There is more than one way to implement a VAT and the intricacies of such implementation are beyond the scope of this article.  Suffice it to say, a VAT imposes taxes at every level of production so that all taxes have been paid by the time the good reaches the consumer.  This method of taxation gives each producer a tax credit equal to the tax levied on his portion of the production.  Because the taxes are built into the price of the final good purchased by a consumer, the consumer pays no additional tax at the cash register and receives no corresponding credit.  Though it sounds complicated, a VAT is actually quite simple and better explained with an example. 

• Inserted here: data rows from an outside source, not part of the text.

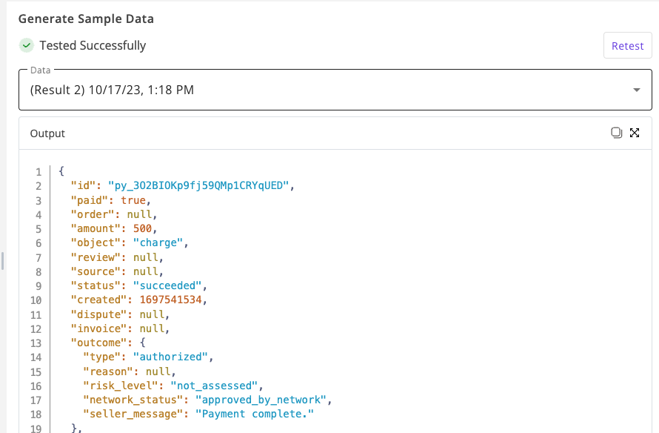Click the Generate Sample Data heading
Screen dimensions: 659x433
86,19
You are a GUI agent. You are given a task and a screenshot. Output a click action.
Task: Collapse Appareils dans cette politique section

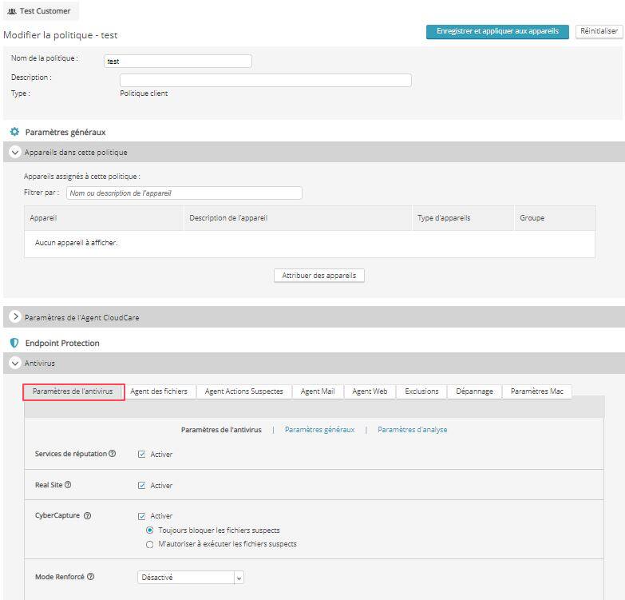(x=14, y=152)
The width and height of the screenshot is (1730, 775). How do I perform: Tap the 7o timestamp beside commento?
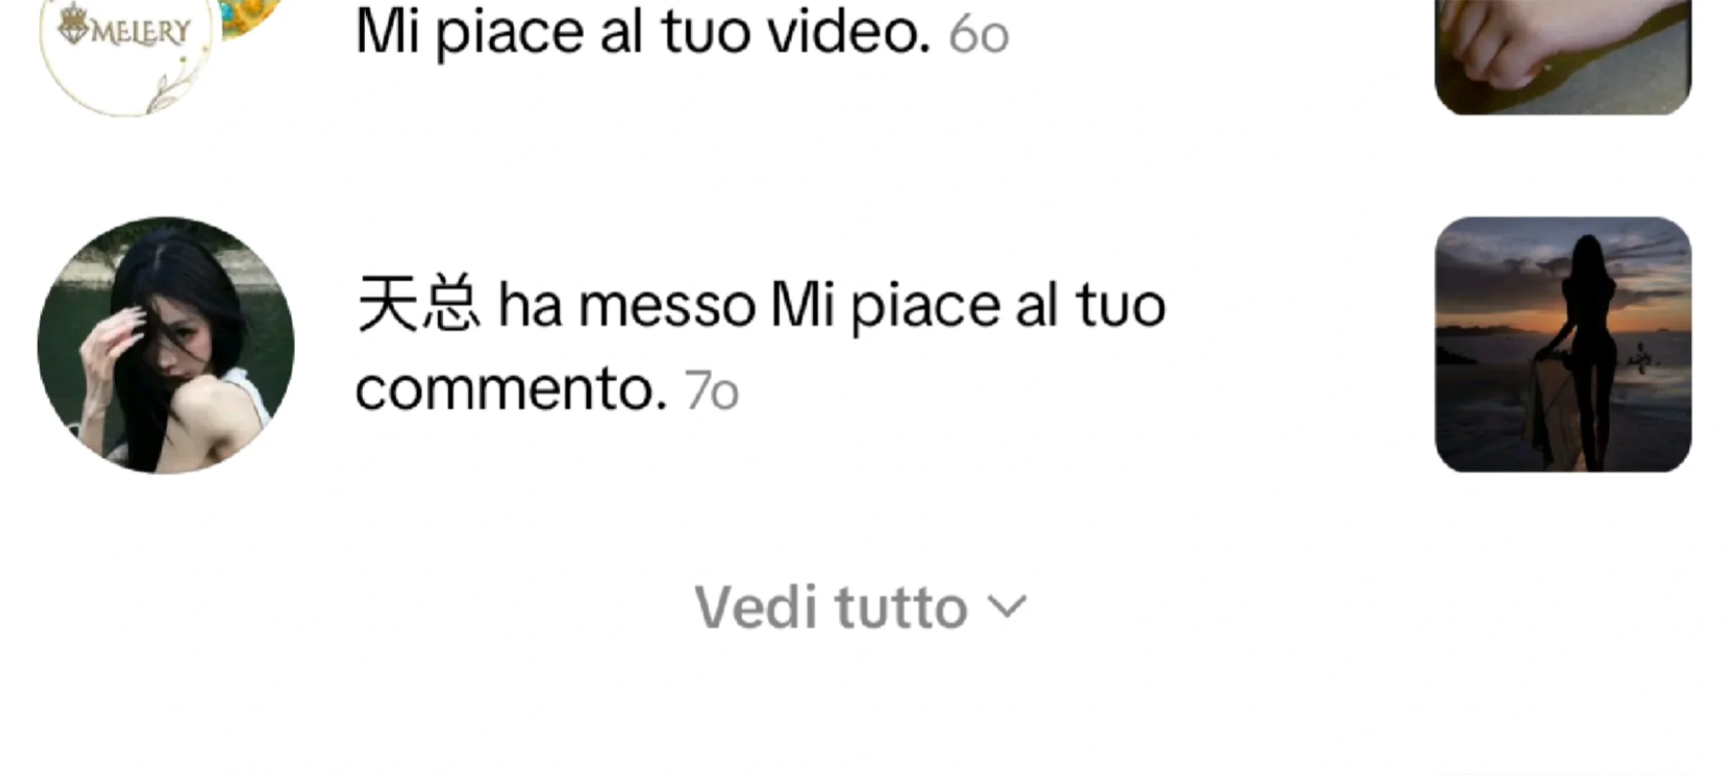point(711,391)
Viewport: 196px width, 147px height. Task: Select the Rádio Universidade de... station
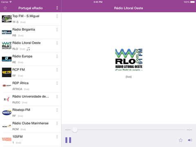(31, 99)
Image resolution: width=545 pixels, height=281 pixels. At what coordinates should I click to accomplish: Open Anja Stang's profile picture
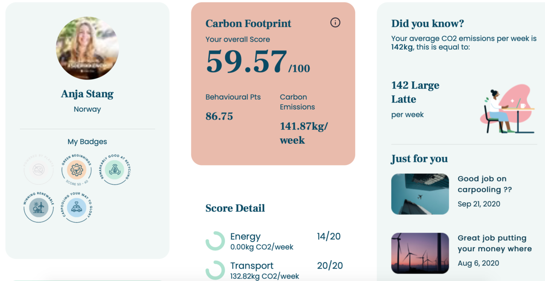click(x=87, y=48)
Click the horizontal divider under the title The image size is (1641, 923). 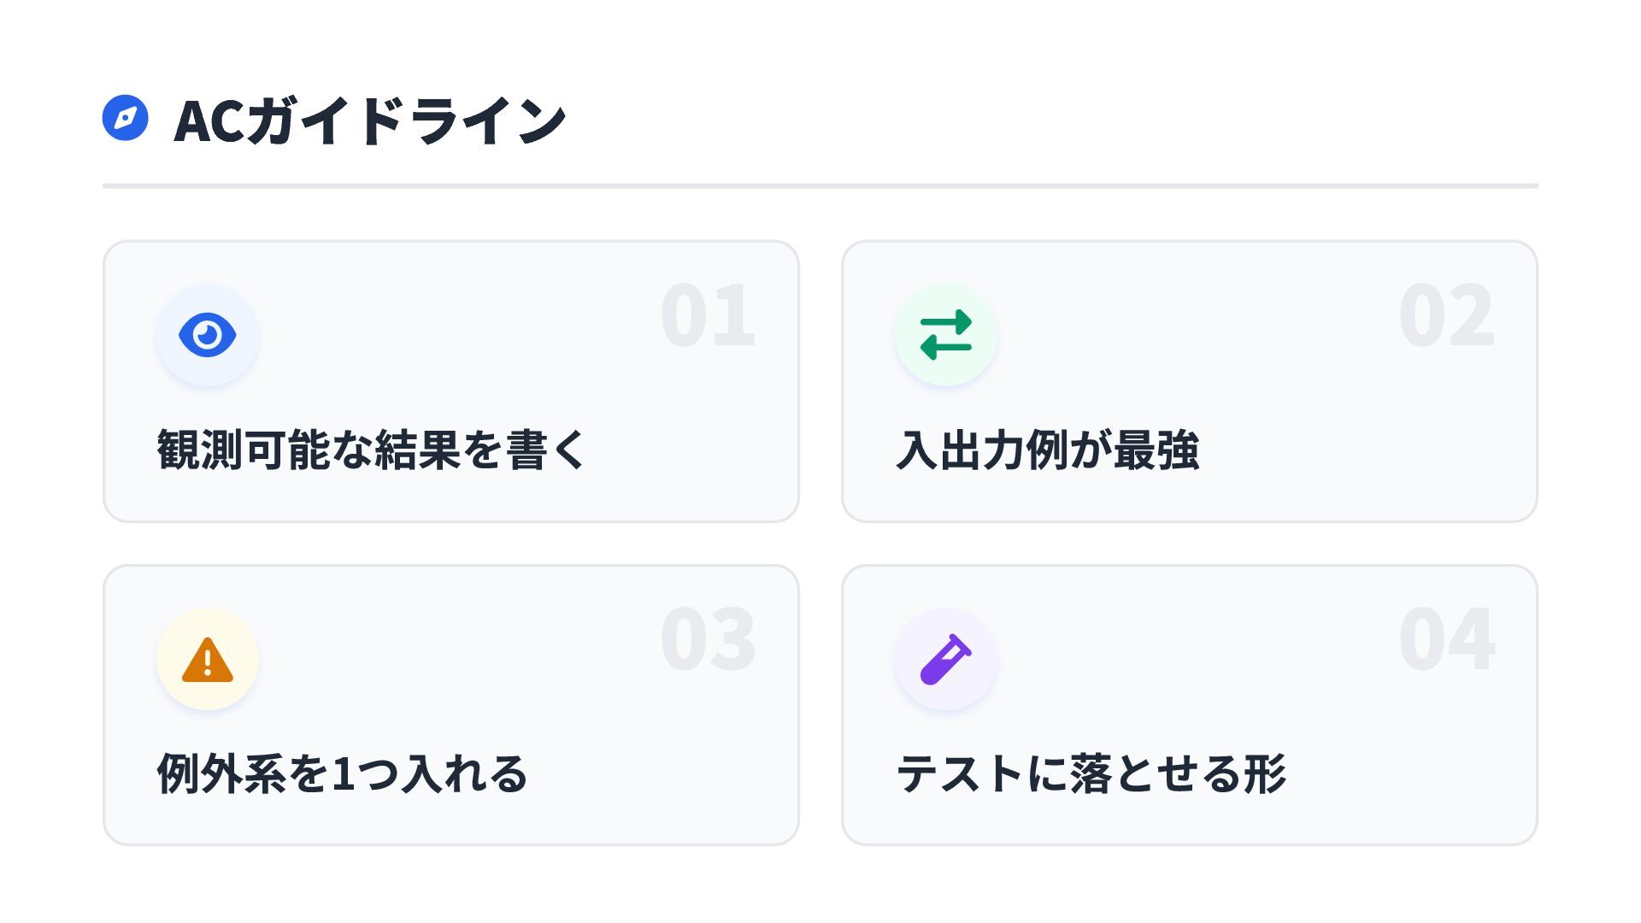pyautogui.click(x=821, y=185)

Alan owns a wheat farm and buys seeds for ten dollars.  When Alan harvests his wheat and sells it to Bob for 110 dollars the government imposes taxes on the 100 value Alan added (110 - 10) but gives him a corresponding deduction for that tax; that is, at the end of the process Alan will not pay taxes.  Bob takes the wheat and makes beer which he sells to Carl for 1000 dollars.  Bob is taxed on the 900 dollar value he added, but like Alan, Bob is given a credit to offset this tax burden.  When Carl buys the beer form Bob he pays 1000 dollars and is not charged any additional tax at the register – because the tax is built into the price of the beer – and Carl gets no tax credit.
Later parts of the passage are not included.